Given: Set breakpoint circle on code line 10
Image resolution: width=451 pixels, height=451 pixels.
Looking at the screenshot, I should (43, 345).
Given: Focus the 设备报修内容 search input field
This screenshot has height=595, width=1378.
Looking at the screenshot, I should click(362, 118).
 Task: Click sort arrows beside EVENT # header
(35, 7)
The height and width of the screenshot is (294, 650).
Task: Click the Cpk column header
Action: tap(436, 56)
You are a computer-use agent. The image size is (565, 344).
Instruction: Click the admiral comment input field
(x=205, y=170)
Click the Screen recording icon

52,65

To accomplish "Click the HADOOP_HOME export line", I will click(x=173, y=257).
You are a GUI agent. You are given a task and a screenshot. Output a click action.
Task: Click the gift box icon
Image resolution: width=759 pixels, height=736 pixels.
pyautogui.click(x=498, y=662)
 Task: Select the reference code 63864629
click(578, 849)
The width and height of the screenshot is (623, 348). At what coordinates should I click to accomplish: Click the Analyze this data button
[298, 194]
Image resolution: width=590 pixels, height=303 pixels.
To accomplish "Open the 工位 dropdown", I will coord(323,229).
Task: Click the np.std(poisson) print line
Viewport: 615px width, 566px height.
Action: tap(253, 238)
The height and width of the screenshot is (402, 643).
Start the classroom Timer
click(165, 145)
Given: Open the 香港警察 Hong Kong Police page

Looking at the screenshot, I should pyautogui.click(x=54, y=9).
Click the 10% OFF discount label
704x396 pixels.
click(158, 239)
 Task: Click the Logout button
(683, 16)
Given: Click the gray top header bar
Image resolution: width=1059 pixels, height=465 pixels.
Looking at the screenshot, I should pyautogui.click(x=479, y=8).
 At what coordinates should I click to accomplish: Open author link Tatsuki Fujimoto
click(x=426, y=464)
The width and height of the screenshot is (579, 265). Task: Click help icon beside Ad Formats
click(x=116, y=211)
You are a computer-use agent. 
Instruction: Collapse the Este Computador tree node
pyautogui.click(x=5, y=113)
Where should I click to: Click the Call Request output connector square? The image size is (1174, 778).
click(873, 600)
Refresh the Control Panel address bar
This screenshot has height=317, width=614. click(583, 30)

* _Directions for this task_:
Each of the records shown above needs to be repeated exactly.

* _Response box_:
Given: Set breakpoint circle on code line 10
Image resolution: width=451 pixels, height=451 pixels.
Looking at the screenshot, I should (43, 345).
Given: Focus the 设备报修内容 search input field
This screenshot has height=595, width=1378.
Looking at the screenshot, I should click(362, 118).
 Task: Click sort arrows beside EVENT # header
(35, 7)
The height and width of the screenshot is (294, 650).
Task: Click the Cpk column header
Action: tap(436, 56)
You are a computer-use agent. The image size is (565, 344).
Instruction: Click the admiral comment input field
(x=205, y=170)
Click the Screen recording icon

52,65

To accomplish "Click the HADOOP_HOME export line", I will click(x=173, y=257).
You are a GUI agent. You are given a task and a screenshot. Output a click action.
Task: Click the gift box icon
Image resolution: width=759 pixels, height=736 pixels.
pyautogui.click(x=498, y=662)
 Task: Select the reference code 63864629
click(578, 849)
The width and height of the screenshot is (623, 348). At what coordinates should I click to accomplish: Click the Analyze this data button
[298, 194]
Image resolution: width=590 pixels, height=303 pixels.
To accomplish "Open the 工位 dropdown", I will coord(323,229).
Task: Click the np.std(poisson) print line
Viewport: 615px width, 566px height.
Action: tap(253, 238)
The height and width of the screenshot is (402, 643).
Start the classroom Timer
click(165, 145)
Given: Open the 香港警察 Hong Kong Police page

Looking at the screenshot, I should pyautogui.click(x=54, y=9).
Click the 10% OFF discount label
704x396 pixels.
click(158, 239)
 Task: Click the Logout button
(683, 16)
Given: Click the gray top header bar
Image resolution: width=1059 pixels, height=465 pixels.
Looking at the screenshot, I should pyautogui.click(x=479, y=8).
 At what coordinates should I click to accomplish: Open author link Tatsuki Fujimoto
click(x=426, y=464)
The width and height of the screenshot is (579, 265). Task: Click help icon beside Ad Formats
click(x=116, y=211)
You are a computer-use agent. 
Instruction: Collapse the Este Computador tree node
pyautogui.click(x=5, y=113)
Where should I click to: Click the Call Request output connector square? The image size is (1174, 778).
click(873, 600)
Refresh the Control Panel address bar
This screenshot has height=317, width=614. click(583, 30)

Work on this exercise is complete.